Google DriveWatch a folder for new files.

Email-as-source

  • Use for — suppliers who only send updates by email.
  • Behavior — emails sent to a workspace address are parsed; attachments become Data Source uploads, body content can populate a target schema.

Inbound for Research Agents

Research Agents accept inputs per agent type. See Research Agents for details.
AgentInputs
Find your perfect listNatural-language brief and seed criteria.
Turn documents into structured dataPDFs, scanned docs, datasheets, target schema.
Analyze & enrich spreadsheetsCSV / XLSX file, enrichment goal.
Scrape data from URLsList of URLs or base URL plus crawl rules.
Outputs land in Generated Datasets and can be promoted into a Catalogue at any time.

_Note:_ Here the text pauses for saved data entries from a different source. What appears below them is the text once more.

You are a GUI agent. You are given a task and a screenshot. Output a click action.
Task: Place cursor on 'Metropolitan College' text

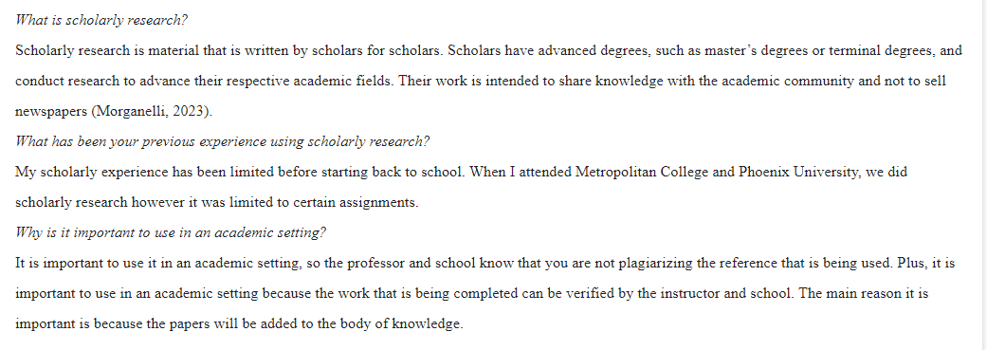tap(642, 172)
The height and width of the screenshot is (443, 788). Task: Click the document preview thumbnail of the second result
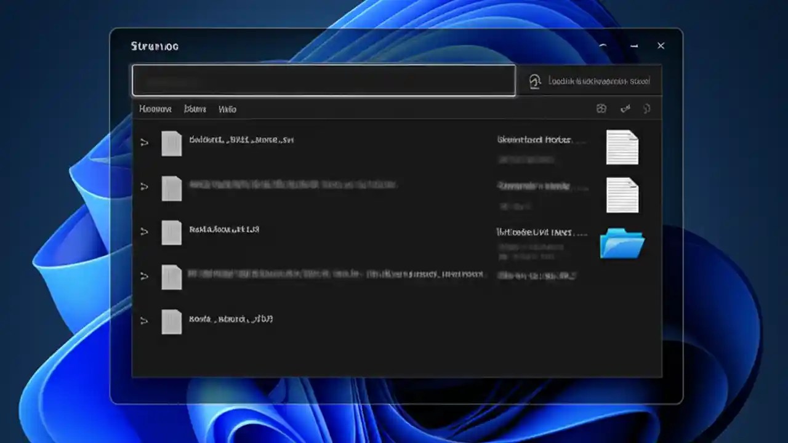tap(622, 196)
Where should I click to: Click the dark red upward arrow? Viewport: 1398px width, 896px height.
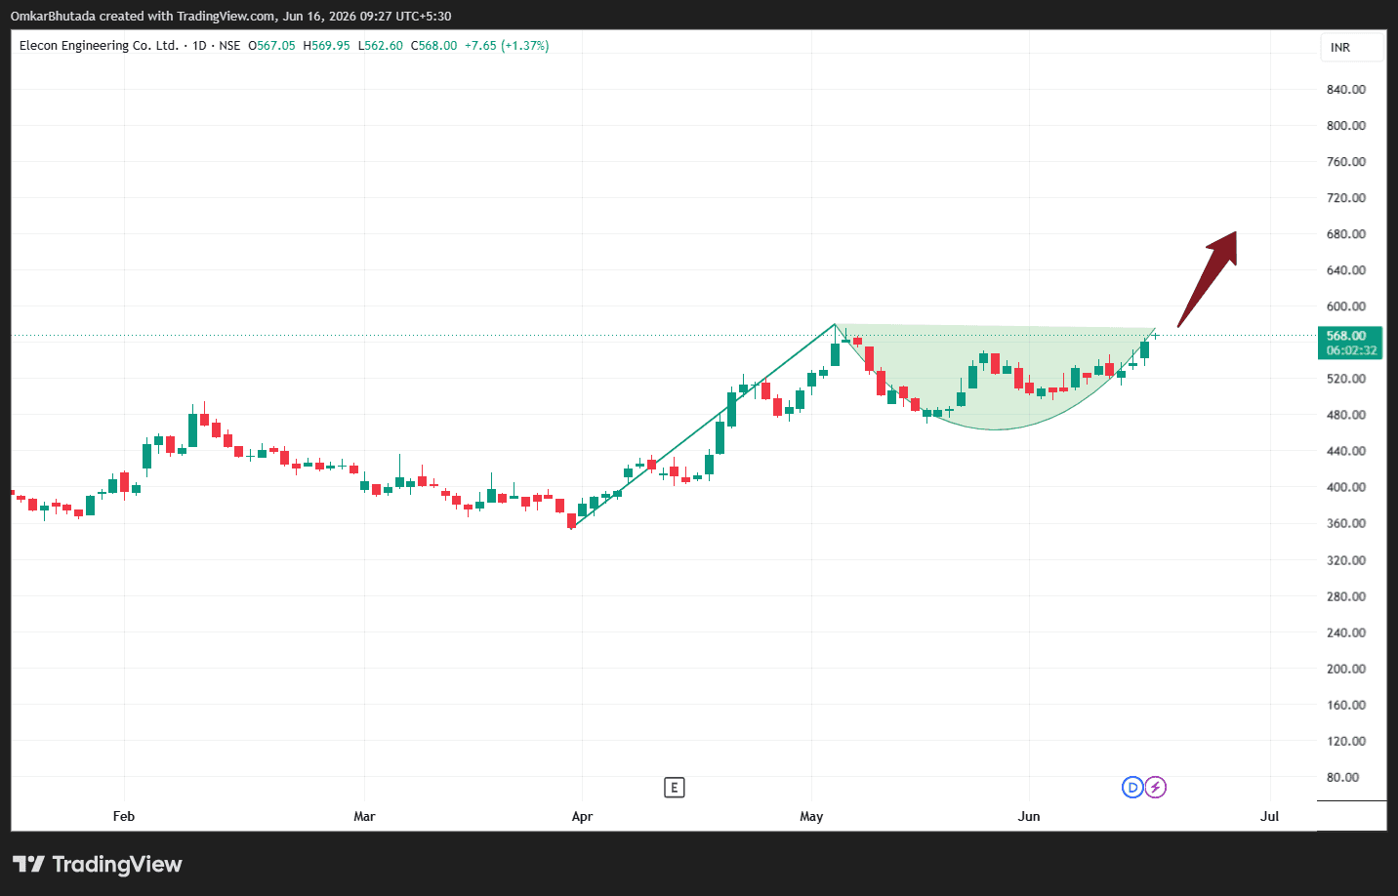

Mapping and conflict resolution

For every inbound source, you configure how it interacts with existing records.

Mapping

Map source columns to catalogue attributes. Mappings include:
  • Type coercion — convert strings to numbers, normalize dates and currencies.
  • Computed fields — derive an attribute from one or more source columns.
  • Constants — fill an attribute with a fixed value (e.g. source = supplier_x).
  • Lookups — translate enum-like source values to your canonical enum.

Conflict policy

When an inbound row matches an existing record:
  • Overwrite — replace existing values (default for trusted sources).
  • Append — for multi-value attributes only.
  • Write-if-empty — only fill blanks, never replace.
  • Custom rule — most-recent, highest-confidence, or attribute-specific policy.

Identity matching

Every inbound row needs to resolve to a record. Data Source Mapping runs first, using the similarity graph and configured key fields. Unmatched rows are flagged for review before they land in the catalogue.

Limits and best practices

  • Test with a small sample first — 50 to 200 rows — before connecting a recurring source.
  • Validate the schema upstream when possible (Supplier Portal does this for you).
  • Prefer column-level mappings to ad-hoc fixes; mappings are reused, ad-hoc fixes are not.
  • For very high volume, prefer database or S3 connectors over file upload.

Outbound

Distributing data downstream is handled by Distribute — Unified Catalog and Sync & Export.